Speaking of the United States market, which Graze entered just under two years ago, Breslauer says they have historically found that warmer weathers meant people crave more fruit-based snacks. “Not surprisingly, our barbecue flavors are really popular in the south, and spicy flavors are preferred on the west coast than east coast.”
Graze puts out a new snack variety every few weeks and uses this data to figure out the common ingredient that customers preferred. “Every time we put sour cream and onion nuts in a box, everyone really likes it,” Breslauer says. “But sriracha – despite the cult following –can be really polarizing.”
Graze says it even controls where and how often to send chocolate snacks in the spring and fall based on climate data in each state.
When I signed up for the test service, I had indicated that I had no known food allergies and often gravitated to sweet and savory snacks. I also shied away from ingredients like raisins and pumpkin seeds, but you can go through the list of hundreds of snacks to say whether you’d love, like, or deigned to try.
My snack box came with a variety of textures and flavors.
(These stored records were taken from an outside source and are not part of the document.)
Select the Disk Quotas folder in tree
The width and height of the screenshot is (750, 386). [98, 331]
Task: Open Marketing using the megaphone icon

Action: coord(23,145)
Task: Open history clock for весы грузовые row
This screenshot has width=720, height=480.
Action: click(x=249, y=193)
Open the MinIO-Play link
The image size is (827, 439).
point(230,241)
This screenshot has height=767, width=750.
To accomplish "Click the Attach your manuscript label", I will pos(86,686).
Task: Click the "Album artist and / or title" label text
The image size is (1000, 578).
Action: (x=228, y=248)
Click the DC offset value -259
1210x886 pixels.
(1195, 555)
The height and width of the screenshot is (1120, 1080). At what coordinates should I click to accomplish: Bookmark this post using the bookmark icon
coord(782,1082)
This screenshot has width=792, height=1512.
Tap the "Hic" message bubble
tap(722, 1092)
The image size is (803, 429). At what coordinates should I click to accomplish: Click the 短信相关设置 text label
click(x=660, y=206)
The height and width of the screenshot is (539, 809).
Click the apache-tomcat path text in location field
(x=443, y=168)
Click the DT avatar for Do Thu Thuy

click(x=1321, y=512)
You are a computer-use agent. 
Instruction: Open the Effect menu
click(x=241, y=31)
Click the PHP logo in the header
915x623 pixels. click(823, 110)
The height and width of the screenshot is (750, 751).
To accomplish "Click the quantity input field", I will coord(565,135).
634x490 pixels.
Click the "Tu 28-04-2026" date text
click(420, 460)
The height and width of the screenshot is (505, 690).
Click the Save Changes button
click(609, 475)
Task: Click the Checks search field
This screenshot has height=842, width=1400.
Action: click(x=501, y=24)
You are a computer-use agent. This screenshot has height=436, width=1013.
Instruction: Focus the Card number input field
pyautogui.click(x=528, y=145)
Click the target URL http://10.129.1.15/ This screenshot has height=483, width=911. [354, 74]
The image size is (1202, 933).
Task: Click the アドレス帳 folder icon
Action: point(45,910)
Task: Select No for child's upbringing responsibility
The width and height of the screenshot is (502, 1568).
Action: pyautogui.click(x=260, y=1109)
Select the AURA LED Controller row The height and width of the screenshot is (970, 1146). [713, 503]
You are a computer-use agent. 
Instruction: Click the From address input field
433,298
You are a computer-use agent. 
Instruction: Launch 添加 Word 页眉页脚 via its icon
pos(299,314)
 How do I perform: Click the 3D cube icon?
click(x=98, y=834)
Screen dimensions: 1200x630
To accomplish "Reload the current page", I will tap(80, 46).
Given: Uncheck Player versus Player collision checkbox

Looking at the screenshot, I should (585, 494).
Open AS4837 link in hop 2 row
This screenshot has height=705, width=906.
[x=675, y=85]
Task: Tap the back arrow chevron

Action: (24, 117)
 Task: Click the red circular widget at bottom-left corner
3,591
Despite having said I wanted to try a ton of sweet snacks (chocolate, fudge, cookies), Graze managed to throw in some dentist-preferred things like nuts, miso soup (in paste form that required hot water), and even microwavable popcorn.
Every box comes with nutritional information as well. I didn’t tear through each packet right away as some obviously piqued my interest more than others, but they were all snacks I wouldn’t mind eating if they sat around in an office kitchen area. So far, I’ve yet to find a Graze pack I’m dying to re-order – but discovering is part of the intrigue.
At $11.99 for an 8-snack box, you’re looking at about $1.50 for a small-ish portion. It’s not exactly cheap, but for a service that figures out new snacks for you to try, those who are into exploring new foods may want to splurge on the adventure. For alternatives, you can also try services like JackedPack, Blissmo, Love With Food and more.